W dobrych nastrojach, po zwycięskim meczu z BBTS Bielsko-Biała, siatkarze Effectora Kielce spędzają święta Bożego Narodzenia.
Zawodnicy i sztab szkoleniowy mają w tym roku wyjątkowo trzy dni wolnego, na pierwszym treningu spotkają się 27 grudnia.
Trener Dariusz Daszkiewicz wigilię spędził w Oświęcimiu, skąd pochodzi żona, a pierwszy dzień świąt w rodzinnym Tomaszowie Mazowieckim. Ulubionymi potrawami wigilijnymi szkoleniowca jest barszcz z uszkami oraz śledzie.
Przyjmujący Effectora Adrian Staszewski przyznał, że choć lubi gotować, to w tym roku nie miał czasu, żeby pomóc w przygotowaniu wieczerzy wigilijnej, i zdał się na swoją mamę i teściową. Adrian lubi ryby, i przygotowywany przez żonę kulebiak. Wigilię spędzał w swoim domu oraz u rodziny żony.

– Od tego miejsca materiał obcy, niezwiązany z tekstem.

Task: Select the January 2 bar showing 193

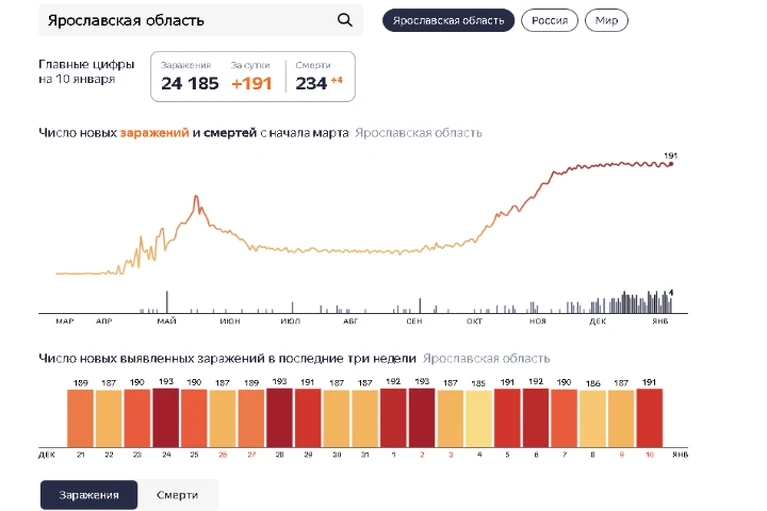Action: 422,418
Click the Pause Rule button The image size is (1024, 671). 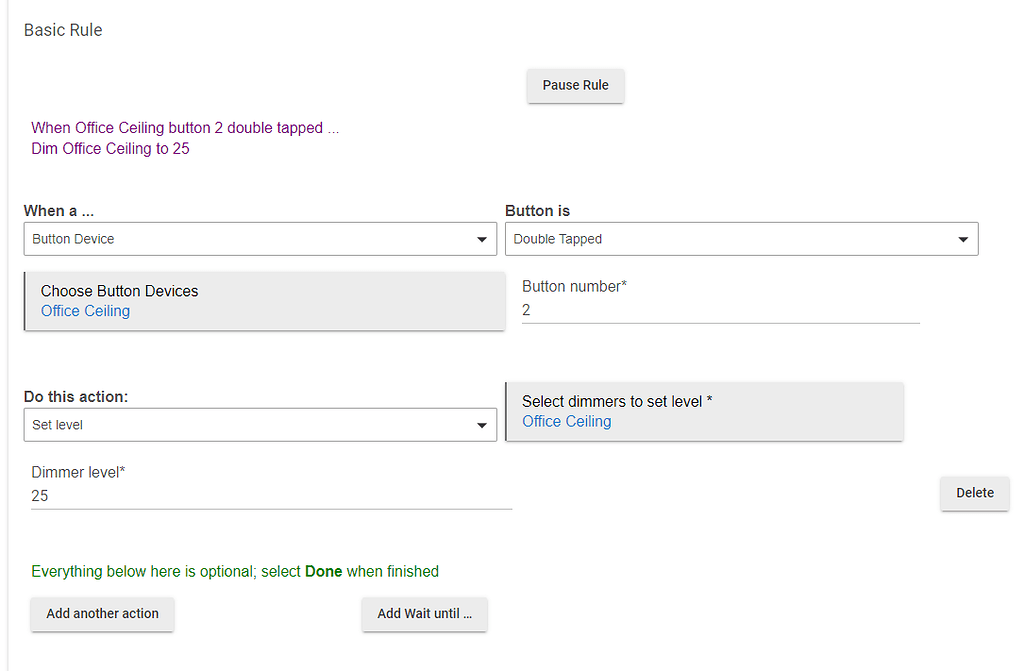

Inny przyjmuący Effectora, Adrian Buchowski, na święta pojechał do Zielonej Góry, gdzie Boże Narodzenie spędzi z rodziną i swoją sympatią. Chce przede wszystkim odpocząć od siatkówki.
Libero Effectora Kielce święta spędzi w rodzinnym Bielsku-Białej. To czas refleksji na spotkanie z rodziną. Mama przyrządza barszczyk, żurek, krokiety oraz karp.